И здесь высвечивается еще один момент творческой аскезы писателя и поэта — ежедневная готовность к смерти, ежедневная готовность предстать перед Господом и дать ответ за свои мысли, слова и дела. Поэт-пророк — это солдат-смертник, но не безвольно идущий на убой с толпой себеподобных, а стремящийся выжить и победить, понимая, что может и не увидеть этой самой победы духа. Ильин вспоминает в этой связи русских солдат, обуздывающих свое воображение подобно подлинным поэтам-аскетам: «Воображая свой расстрел (а я, готовясь к нему, психически упражнялся в этом ежедневно по нескольку раз — года три), я не мог творить. Надо было обрывать эти упражнения, отодвигать, вновь успокаиваться — и тогда писать. Тогда-то я начал и ту книгу, которую завершаю теперь: «Аксиомы религиозного опыта». Я и сейчас солдат, Его солдат. Мне и сейчас необходимо спокойствие и бесстрашие, чтобы творить. А великие храбрецы русской армии говорили мне: “боятся все, без исключения, но храбрый умеет обуздывать свое воображение и повелевать ему; только упусти его из-под спуда — и ты никуда не годишься”. И были правы» (Письмо 550, И. А. Ильин — И. С. Шмелеву, 10.03.1948) [2, 286].
В этой связи уместно привести краткую и ёмкую ильинскую характеристику противоположного состояния искусства: оно все больше «бредит на языке больных страстей и бесцензурно выбрасывает сырой материал бессознательного», став «не то развратною потехою, не то беспринципным промыслом» [3, 67–68].

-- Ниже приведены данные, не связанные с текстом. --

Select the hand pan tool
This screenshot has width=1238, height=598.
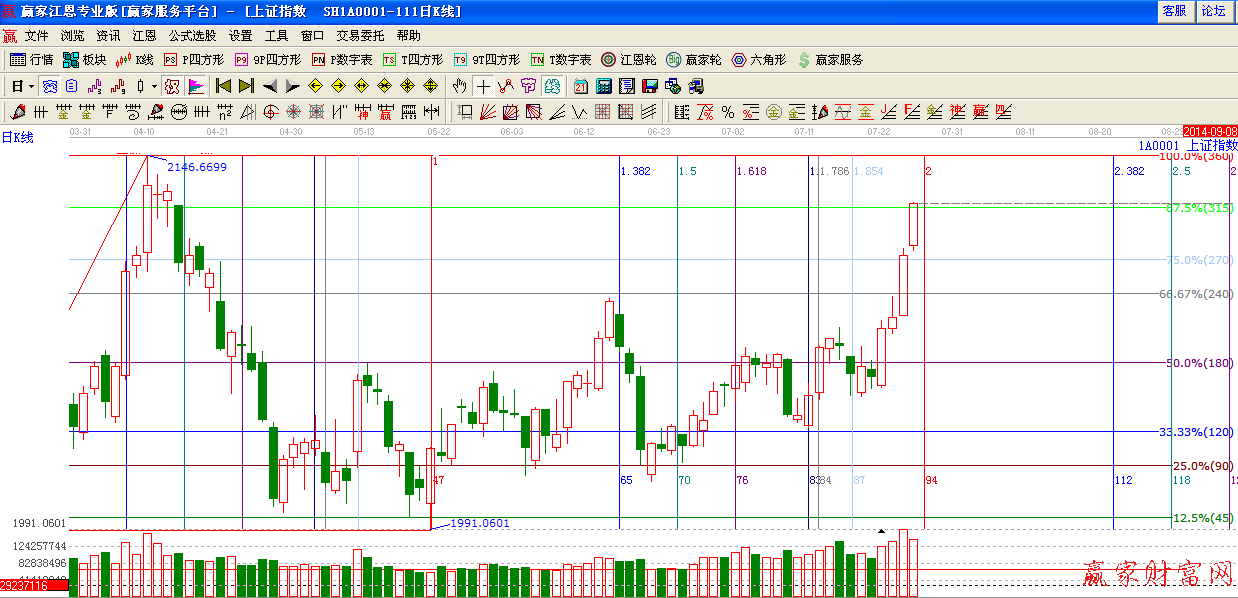459,86
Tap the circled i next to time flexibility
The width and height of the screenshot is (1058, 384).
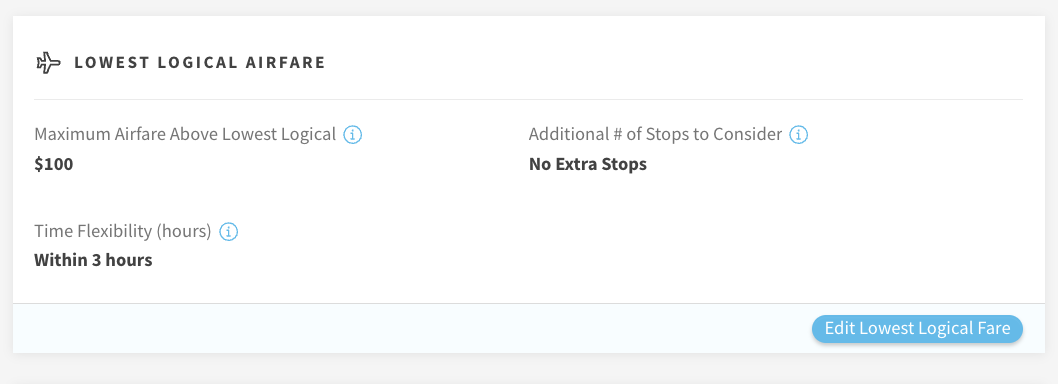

Конечно, свобода художника проявляется как в следовании за светлым вдохновением (реализация «свободы для»), так и подчинении мрачному внедрению в сознание инфернальных девиаций, кажущихся выражением «свободы от». И тем отраднее читать слова И. С. Шмелева в завершении-свершении как его переписки с И. А. Ильиным, так и в самой его жизни, исполненной, как он верил, в согласии с промыслом Божиим:
«Мое положение, выливающееся как бы случайно в роман “Пути Небесные”, оказалось (для меня, по крайней мере) наиреальнейшим: каждому дан от Господа “план жизни”. И если человек вглядывается в чертеж этого плана, следует ему, — его жизнь — плодотворна и благоденственна. Иначе — страдания великие. То же и у кажд народа, у нашей Земли, и у всей Вселенной... — все “в плане”, все задано — “выполняй, а Я помогу тебе”. Господь в вечном творчестве, так и челов (кк и природа) всегда в творчестве (даже в неподвижности своей), но важно, чтобы это твво соответствовало хотя бы тени “плана”». (Письмо 640, И. С. Шмелев — И. А. Ильину, 4.03.1950) [2, 419].
Хочется надеяться, что именно такое устроение человека, общества и мира может быть и ныне востребовано и воспринято в качестве реальной философии творчества, выражающей тайну сочетания человеческого творческого замысла и Промысла Божия в красоте исполненной высокого смысла жизни.
 
Литература
1. Ильин И. А. Переписка двух Иванов (1935–1946) // Его же. Собрание сочинений. М., 2000. Т. 2.
2. Ильин И. А. Переписка двух Иванов (1947–1950) // Его же. Собрание сочинений. М., 2000. Т. 3.
3. Ильин И. А. Основы художества. О совершенном в искусстве // Его же. Собрание сочинений. М., 1996. Т. 6. Кн. I.